<
>

Top stats to know: NHL draft begins Friday night

Nolan Patrick will learn which NHL team wants him on Friday night. Bill Smith/NHLI via Getty Images

A couple of days after the NHL honored its best players, the attention turns to the future and the NHL draft, which begins Friday night in Chicago.

Here are some of the top things to know.

• The New Jersey Devils own the first overall pick. The Devils franchise hasn't picked first since its days as the Colorado Rockies, when the team selected Rob Ramage first overall in 1979.

The last two times that the Devils picked a player in the top three, they selected a future Hall of Famer -- Brendan Shanahan in 1987 and Scott Niedermayer in 1991.

• Nolan Patrick and Nico Hischier are the top contenders to be taken with the No. 1 overall pick. The top pick has been a Calder Trophy (rookie of the year) finalist in each of the past four seasons. Patrick's father and his maternal and paternal uncles each played in the NHL.

Hischier can become the second Swiss player taken in the top five of the NHL draft. Hischier is projected to go either first or second overall, which would be the highest by a Swiss-born player.

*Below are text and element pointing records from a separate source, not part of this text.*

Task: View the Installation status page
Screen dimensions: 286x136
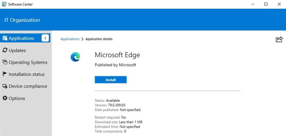Action: tap(27, 74)
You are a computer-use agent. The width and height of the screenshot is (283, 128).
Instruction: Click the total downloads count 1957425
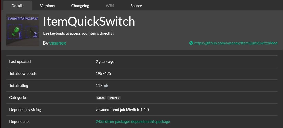pyautogui.click(x=103, y=74)
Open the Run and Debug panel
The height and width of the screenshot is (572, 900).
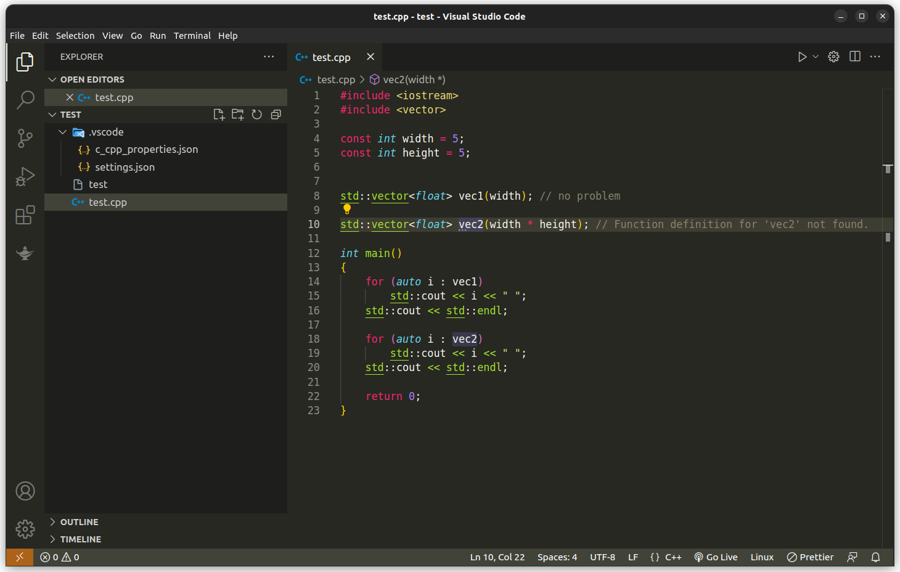pyautogui.click(x=25, y=176)
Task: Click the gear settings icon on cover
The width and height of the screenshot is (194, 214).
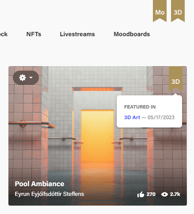Action: [x=23, y=78]
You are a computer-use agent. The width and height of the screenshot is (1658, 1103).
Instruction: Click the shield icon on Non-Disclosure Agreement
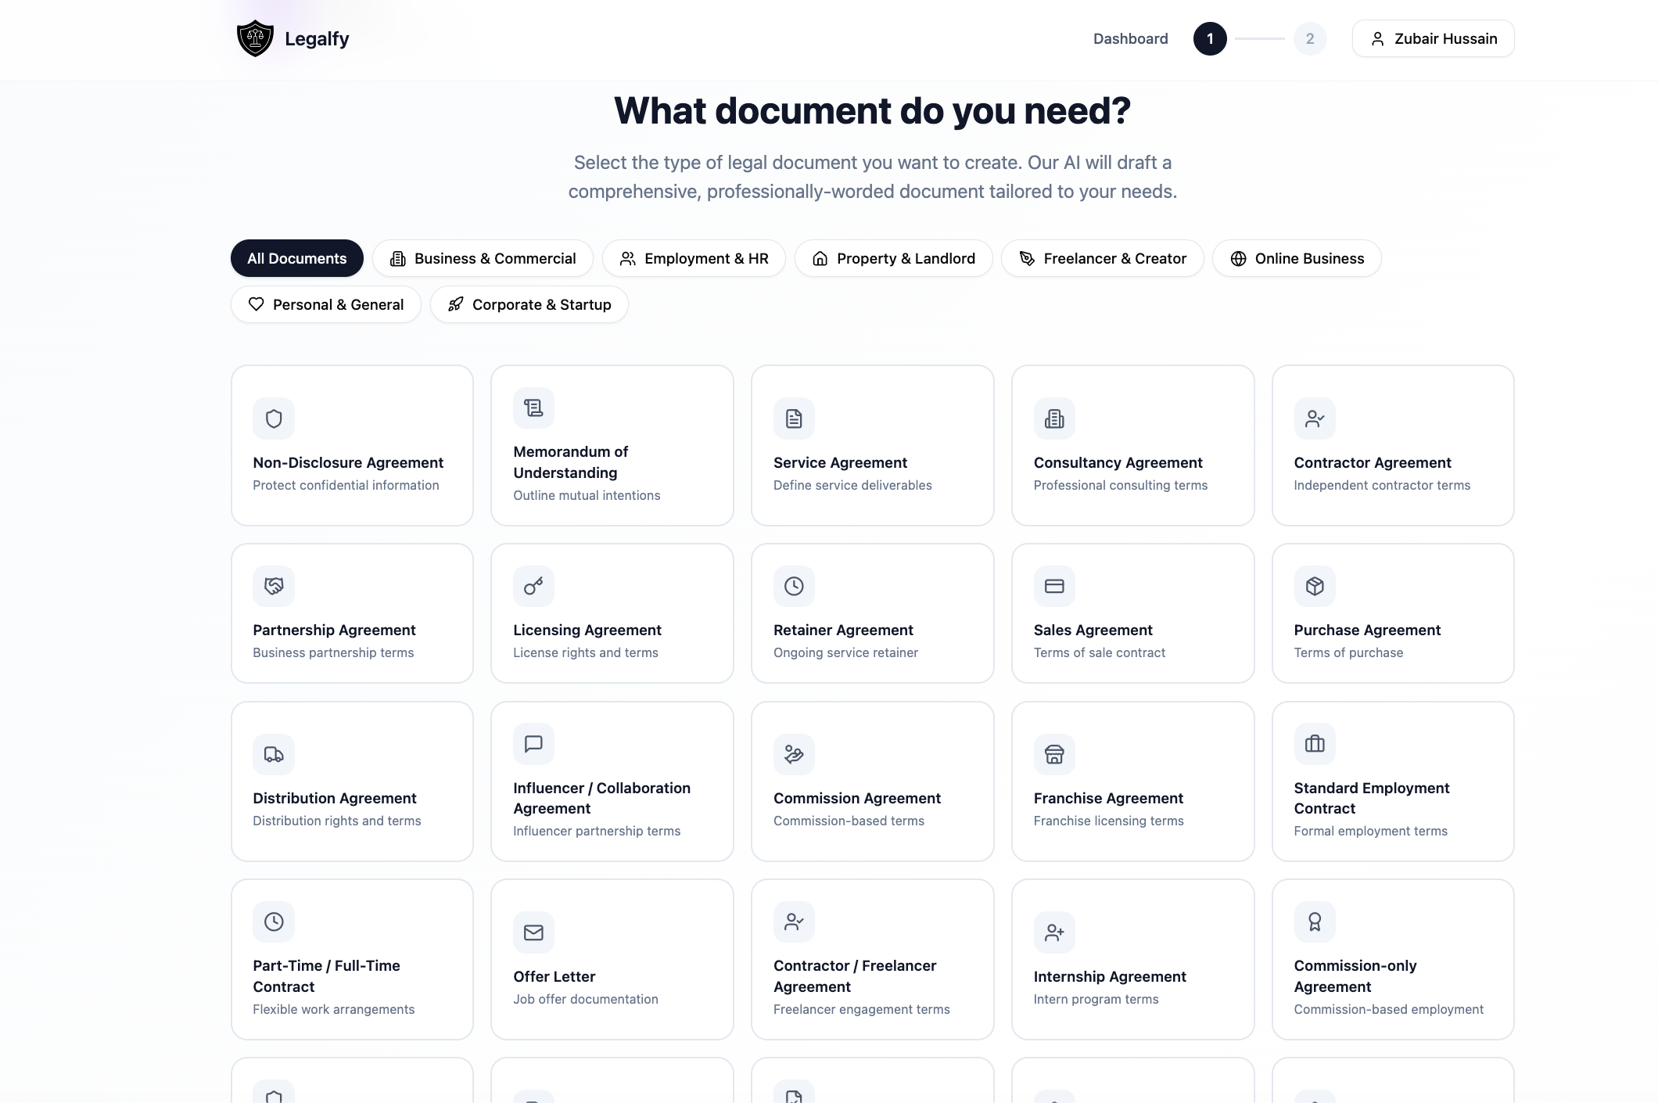(273, 419)
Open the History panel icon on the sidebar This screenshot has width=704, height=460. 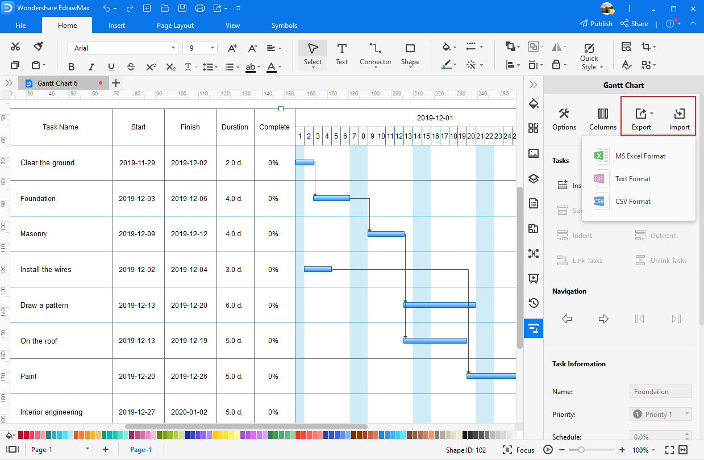(533, 303)
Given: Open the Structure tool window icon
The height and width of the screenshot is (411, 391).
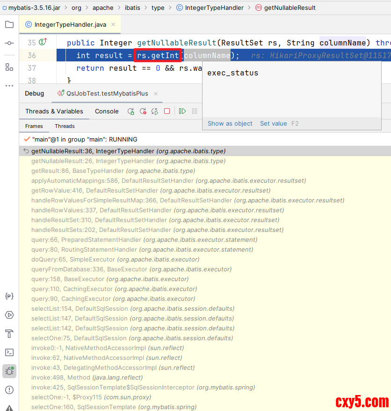Looking at the screenshot, I should coord(9,67).
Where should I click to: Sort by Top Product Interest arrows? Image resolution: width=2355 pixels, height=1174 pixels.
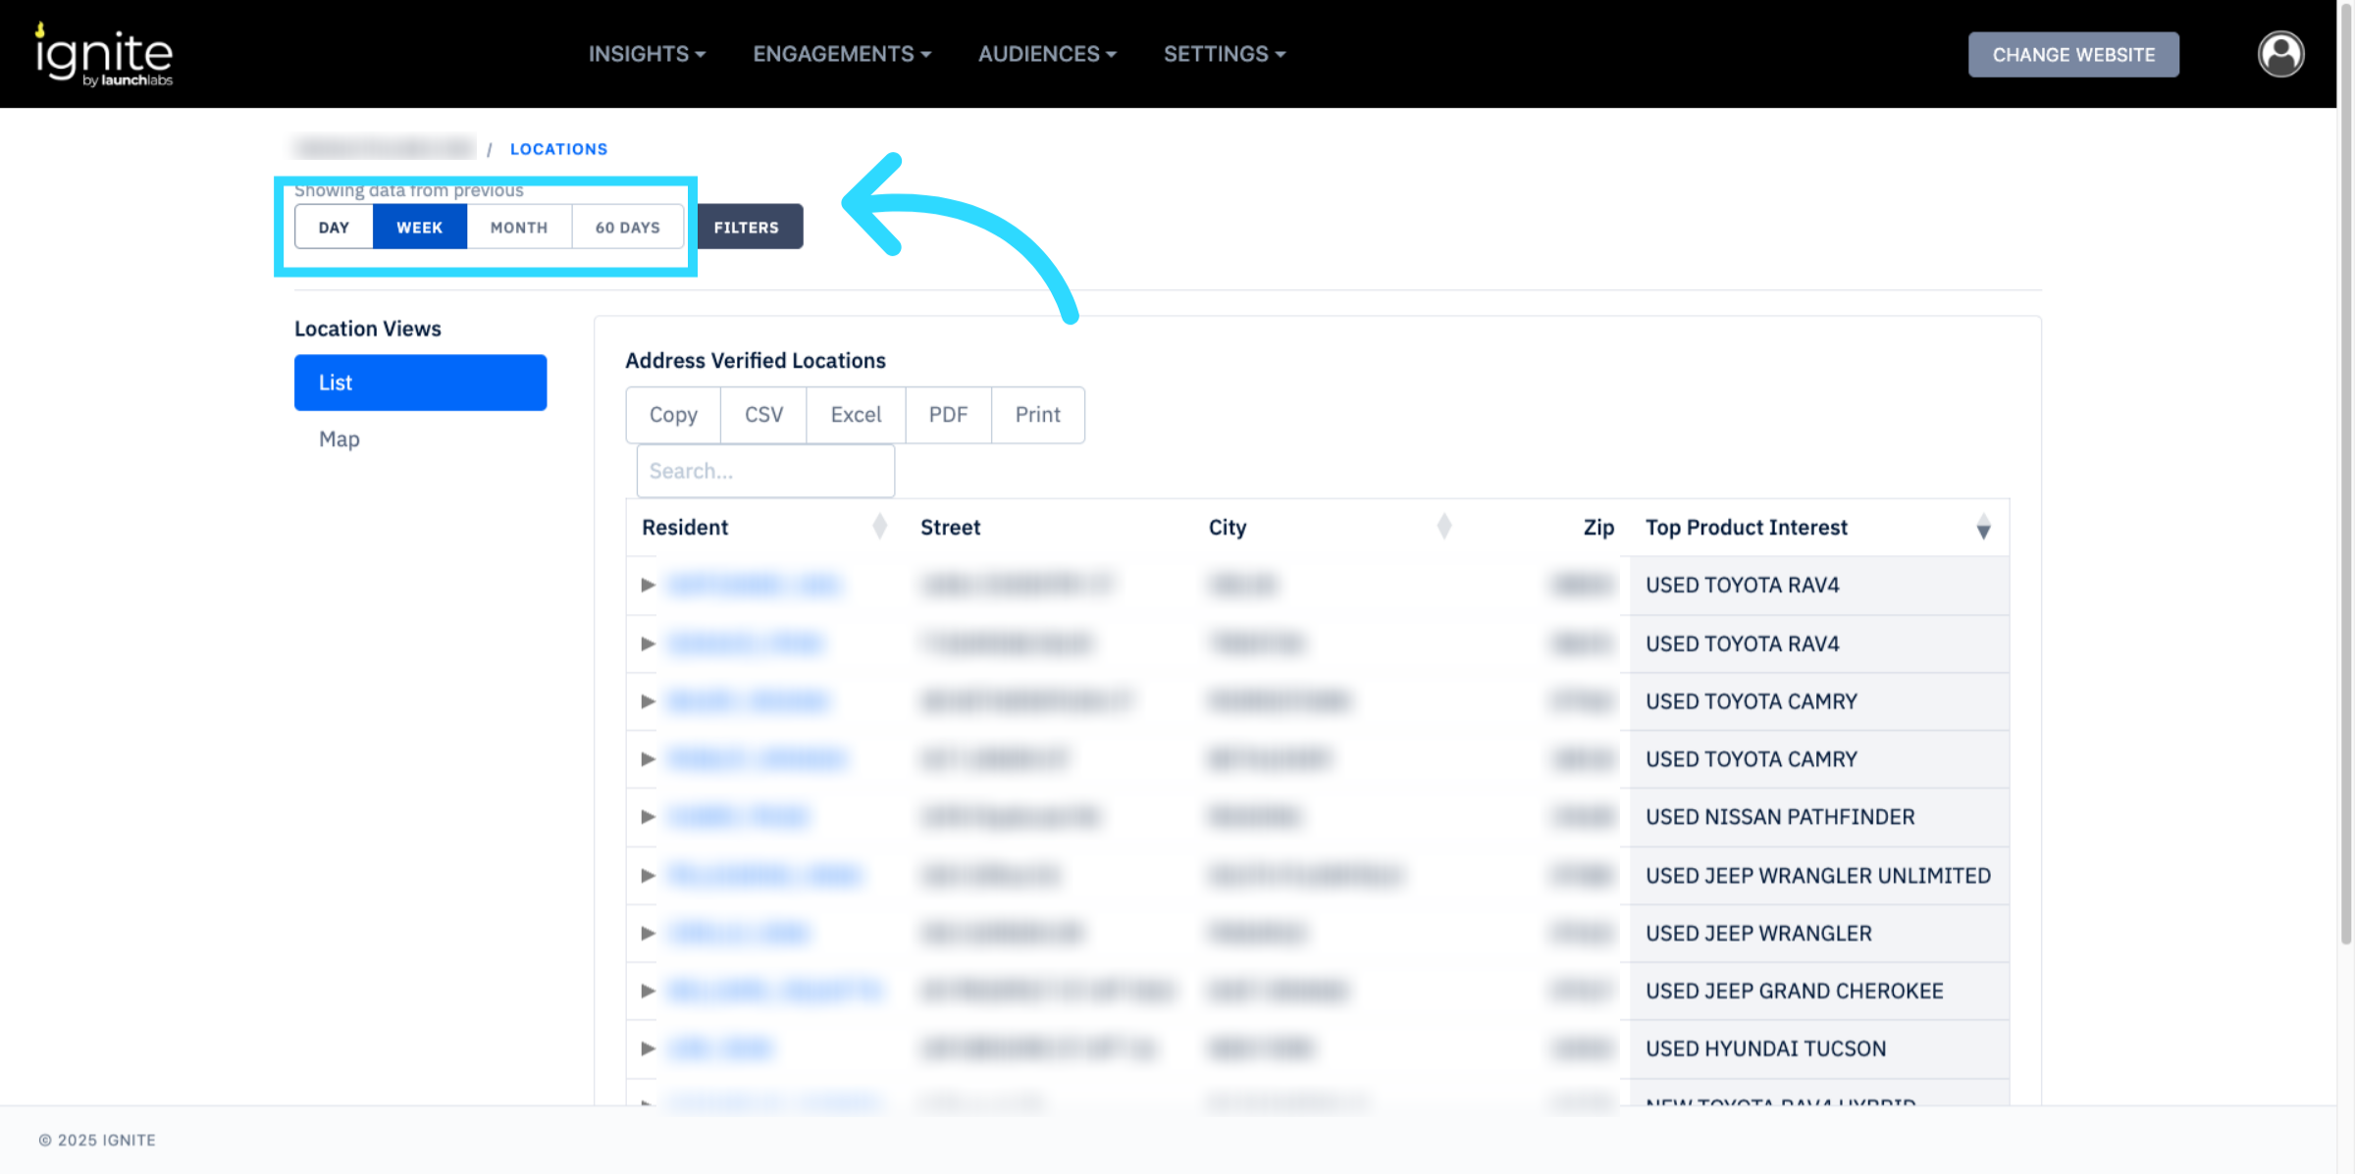[x=1983, y=528]
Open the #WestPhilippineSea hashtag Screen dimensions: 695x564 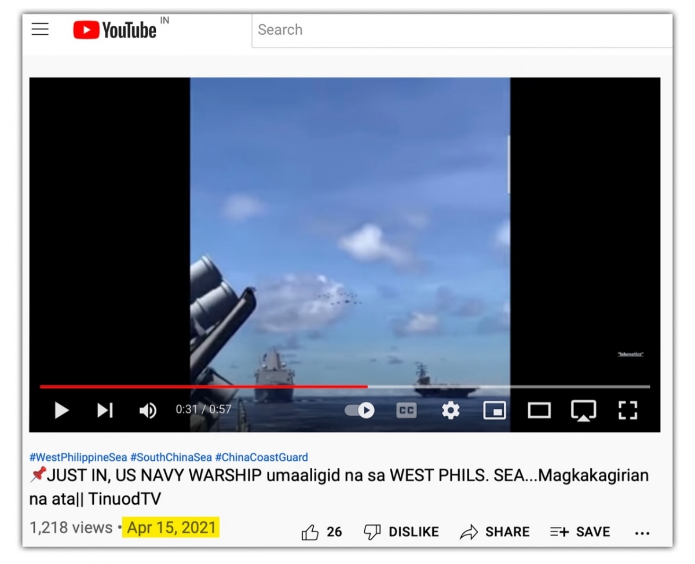pyautogui.click(x=78, y=457)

• The top pick in the NHL draft has made an immediate impact the past few years, winning the Calder Trophy in three of the past four seasons. The lone exception was Connor McDavid, who finished third in Calder voting despite missing significant time because of a broken clavicle.

The top picks have also been some of the NHL's elite players as four of the past five Hart Trophy (MVP) winners were taken at No. 1 overall. In 11 of the past 12 seasons, the Hart winner was a top-five pick in the NHL draft.

• Casey Mittelstadt is the only player from the United States ranked in the top 10 of North American skaters by NHL Central Scouting. There have been three American-born players picked in the top 10 in each of the past two drafts.

Mittelstadt was named 2017 Minnesota Mr. Hockey. Prominent past winners include Paul Martin, Ryan McDonagh, Nick Leddy and Nick Bjugstad.

If no Americans are selected in the top 10, it would be only the fourth time in the past 20 seasons that it happened (2009, 2010 and 2014).